Compléments alimentaires : pourquoi il est temps de les arrêter selon 60 Millions de consommateurs ?

Jules Nova

Compléments alimentaires

De plus en plus populaires, les compléments alimentaires sont perçus par certains comme des solutions miracles pour améliorer la santé. Mais derrière ces promesses, des risques non négligeables se cachent. L’ANSES (Agence nationale de sécurité sanitaire de l’alimentation, de l’environnement et du travail) a récemment tiré la sonnette d’alarme concernant les dangers liés à une consommation parfois excessive ou mal dirigée de ces produits. À travers un rapport détaillé, l’agence met en lumière les risques réels pour la santé, notamment les effets secondaires graves que certains compléments peuvent entraîner.

Je me souviens d’un ami qui, convaincu par des publicités en ligne, avait commencé à prendre des compléments à base de mélatonine pour améliorer son sommeil. Quelques semaines après, il se plaignait de maux de tête persistants et de troubles digestifs. Après avoir consulté un médecin, il a découvert que les produits qu’il consommait pouvaient interagir avec certains médicaments, ce qui lui causait ces effets indésirables.

Des substances potentiellement dangereuses

Certains compléments, commercialisés comme « naturels », cachent en réalité des substances qui ne sont pas sans danger pour l’organisme. L’un des exemples les plus frappants est celui du Garcinia cambogia, un complément largement utilisé pour la gestion du poids, mais qui a été pointé du doigt pour son lien avec des cas d’hépatites aiguës.

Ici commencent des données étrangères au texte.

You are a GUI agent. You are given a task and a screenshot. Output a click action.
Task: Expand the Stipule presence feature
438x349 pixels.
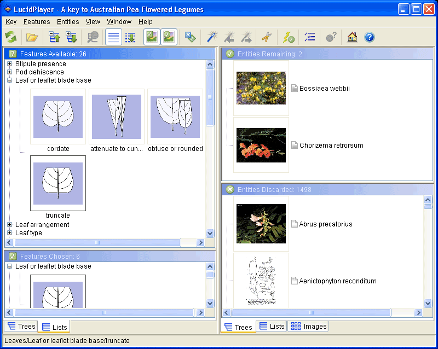click(x=10, y=64)
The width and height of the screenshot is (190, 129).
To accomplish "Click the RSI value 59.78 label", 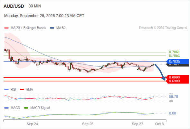I will (x=174, y=97).
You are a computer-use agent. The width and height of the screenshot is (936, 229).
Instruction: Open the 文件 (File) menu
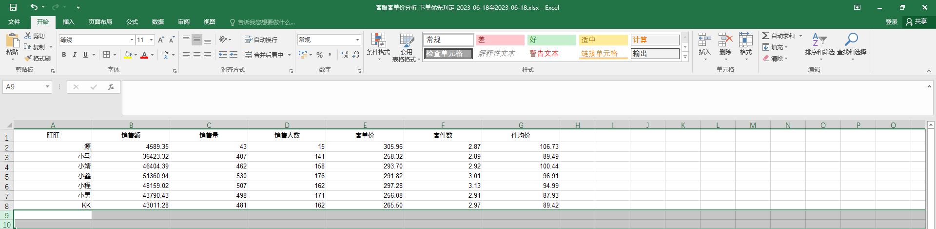(14, 22)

De même, des produits comme les gummies pour favoriser la pousse des cheveux ont été liés à des effets secondaires graves, notamment en raison de la présence de substances toxiques pour le foie. Ces exemples montrent que même ce qui semble inoffensif peut entraîner de lourdes conséquences sur notre santé à long terme.

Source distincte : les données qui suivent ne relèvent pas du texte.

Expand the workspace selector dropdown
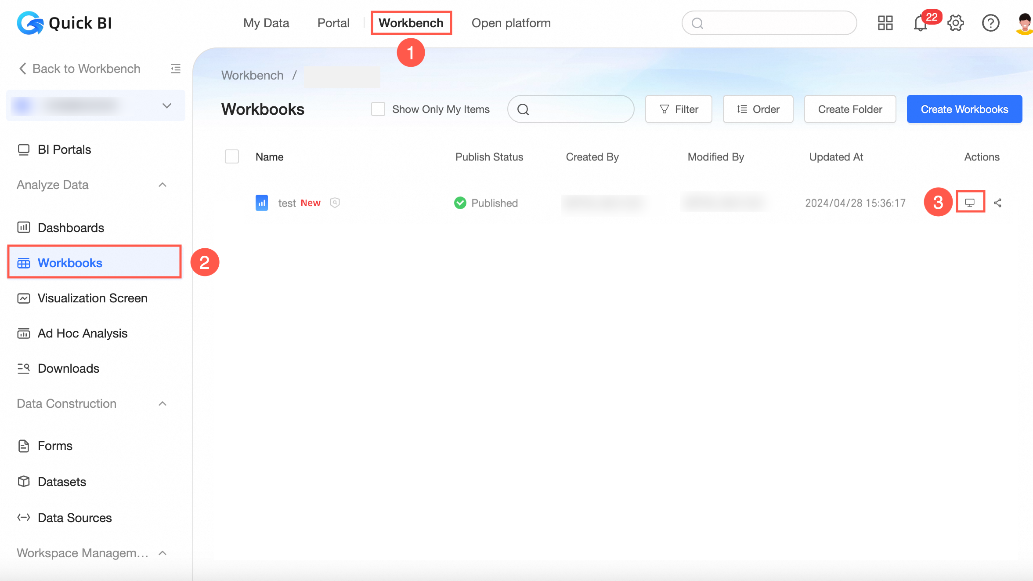The image size is (1033, 581). [x=166, y=105]
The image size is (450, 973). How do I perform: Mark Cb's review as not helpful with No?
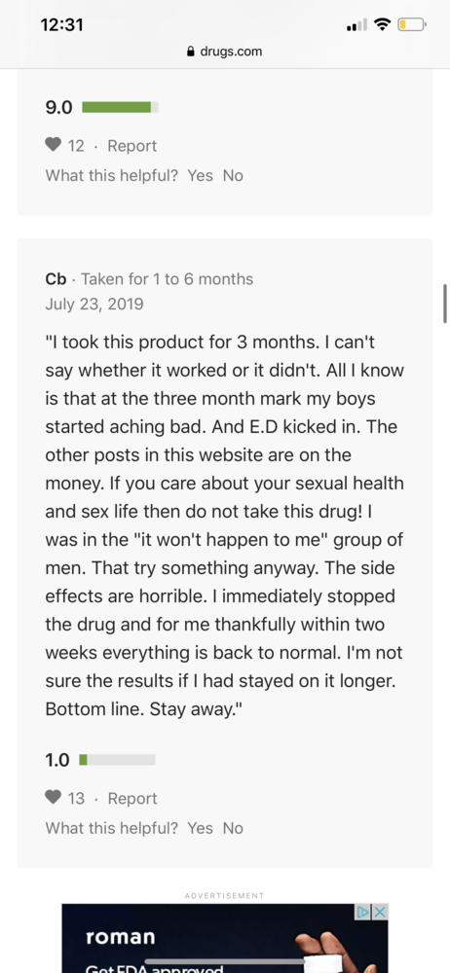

La mauvaise utilisation et les risques de surconsommation

Un autre problème majeur est la surconsommation. Il est fréquent de trouver sur internet des produits avec des doses excessives, comme les vitamines D à des niveaux beaucoup trop élevés pour les nourrissons, par exemple. Un surdosage de vitamine D peut entraîner une hypercalcémie, c’est-à-dire un excès de calcium dans le sang, entraînant de graves complications sur les reins et le système cardiovasculaire.

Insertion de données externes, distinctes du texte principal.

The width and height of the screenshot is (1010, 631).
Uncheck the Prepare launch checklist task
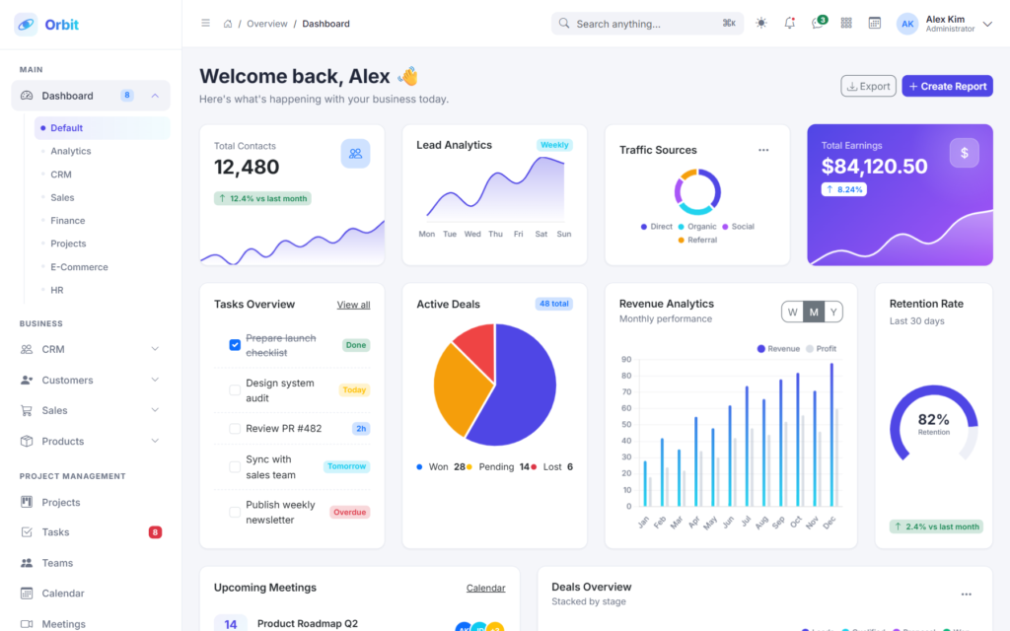235,345
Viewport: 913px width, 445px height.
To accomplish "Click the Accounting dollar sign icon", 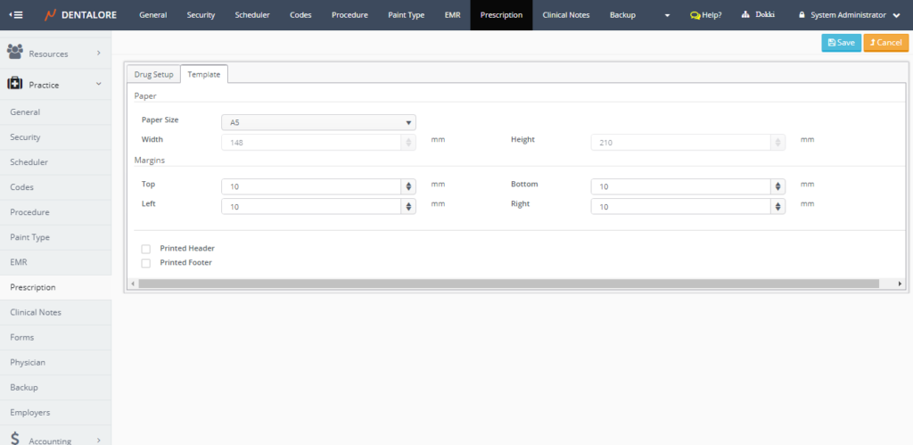I will pos(15,437).
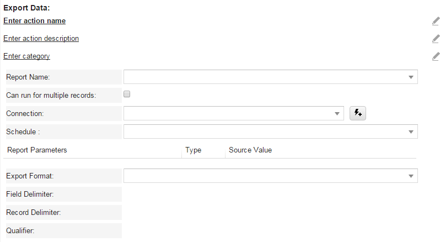Click pencil icon beside action name
440x242 pixels.
(x=436, y=21)
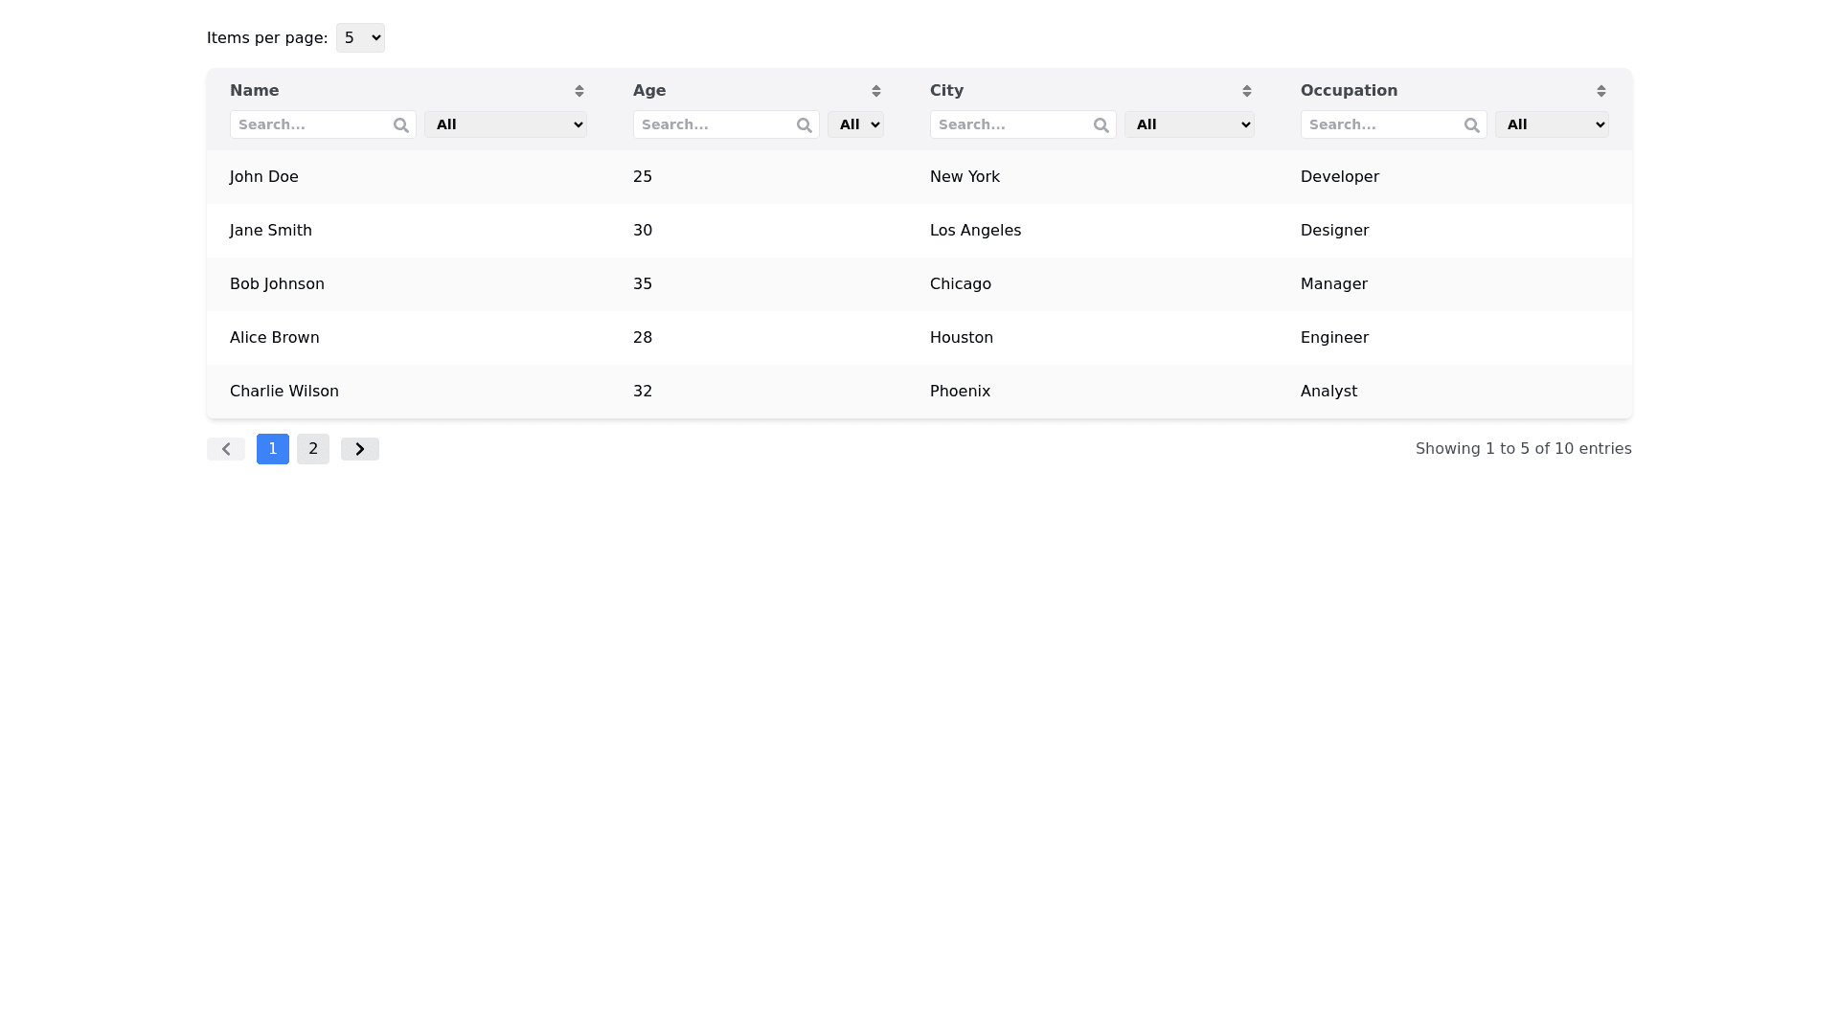Viewport: 1839px width, 1034px height.
Task: Click previous page chevron arrow
Action: point(226,449)
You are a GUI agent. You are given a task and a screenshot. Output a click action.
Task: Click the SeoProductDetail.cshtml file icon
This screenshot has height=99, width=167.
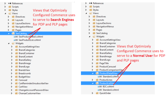tap(16, 37)
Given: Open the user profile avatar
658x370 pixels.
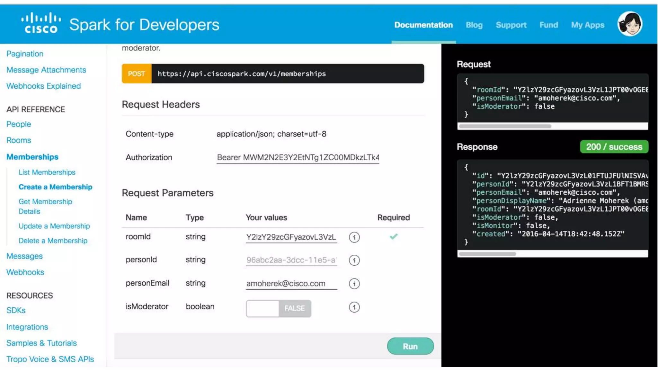Looking at the screenshot, I should (629, 24).
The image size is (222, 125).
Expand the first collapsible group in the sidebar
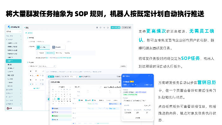(14, 36)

Lors d’une consultation avec un nutritionniste, il m’a expliqué que cette prise excessive de vitamines pouvait avoir un effet inverse, en perturbant l’équilibre naturel du corps. Il m’a recommandé de privilégier une alimentation équilibrée pour un apport naturel en vitamines et minéraux, plutôt que de recourir systématiquement à des compléments.

Des interactions médicamenteuses à ne pas négliger

L’ANSES a également alerté sur les risques d’interactions entre les compléments et les médicaments. Certains compléments peuvent interférer avec les traitements de maladies chroniques ou de cancer, réduisant l’efficacité des médicaments, notamment les trithérapies pour les personnes vivant avec le VIH. Ces interactions peuvent non seulement annuler les effets positifs des traitements, mais aussi causer des effets secondaires imprévus.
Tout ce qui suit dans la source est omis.